**Objectifs**
#1 D'après le texte sur l'économie tunisienne, quelle part de sa production une usine basée en Tunisie doit-elle exporter pour profiter de la franchise de droits et des incitations fiscales ?
#2 Recopiez le passage du texte sur l'économie tunisienne qui commence aux mots «M. Gherab nous» et s'arrête après les mots «sous 24 heures.».

**Extrait du texte**
——————————

Les économistes à la Banque mondiale, Antonio Nucifora et Bob Rijkers sont les auteurs du rapport "La révolution inachevée".
"Ça ne sert à rien de chercher une logique - il n'y en a pas", s'exclame Belhassen Gherab, le patron d'Aramys, l'un des premiers groupes de textile du pays.
La raison de cette frustration? Les réglementations, inutilement complexes, qui coupent l'économie tunisienne en deux: un secteur protégé "onshore" et des secteurs concurrentiels "offshore", le premier desservant le marché tunisien quand le second exporte à l'étranger et, avant tout, en Europe.
M. Gherab nous donne un exemple : "Imaginons qu'une de mes machines tombe en panne, à cause d'un petit circuit imprimé à remplacer. Si j'appartiens au secteur 'offshore', j'appelle DHL et je suis livré sous 24 heures.
En revanche, si je fais partie du secteur 'onshore', la pièce va devoir transiter par les douanes. Et à cause de ce petit composant, je risque de devoir arrêter la totalité de ma production
La décision de distinguer des entreprises "offshore" et des entreprises "onshore" remonte aux années 1970, quand le gouvernement tunisien cherchait à séduire les investisseurs étrangers. En s'installant dans le pays, les entreprises exportatrices bénéficiaient d'exonérations d'impôts : depuis, une usine basée en Tunisie et exportant au moins 70 % de sa production jouit d'un statut qui lui octroie une franchise de droits et de généreuses incitations fiscales. Des dispositions qui ne concernent pas les entreprises basées en Tunisie mais opérant majoritairement sur le marché tunisien -- les fameuses sociétés "partiellement exportatrices" ou onshore.

——————————

**Données recueillies**

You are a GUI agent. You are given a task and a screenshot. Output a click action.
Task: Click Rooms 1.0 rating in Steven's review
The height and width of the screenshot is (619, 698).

——————————

**Réponses dans l'ordre**
#1 Au moins 70 % de sa production.

#2
M. Gherab nous donne un exemple : "Imaginons qu'une de mes machines tombe en panne, à cause d'un petit circuit imprimé à remplacer. Si j'appartiens au secteur 'offshore', j'appelle DHL et je suis livré sous 24 heures.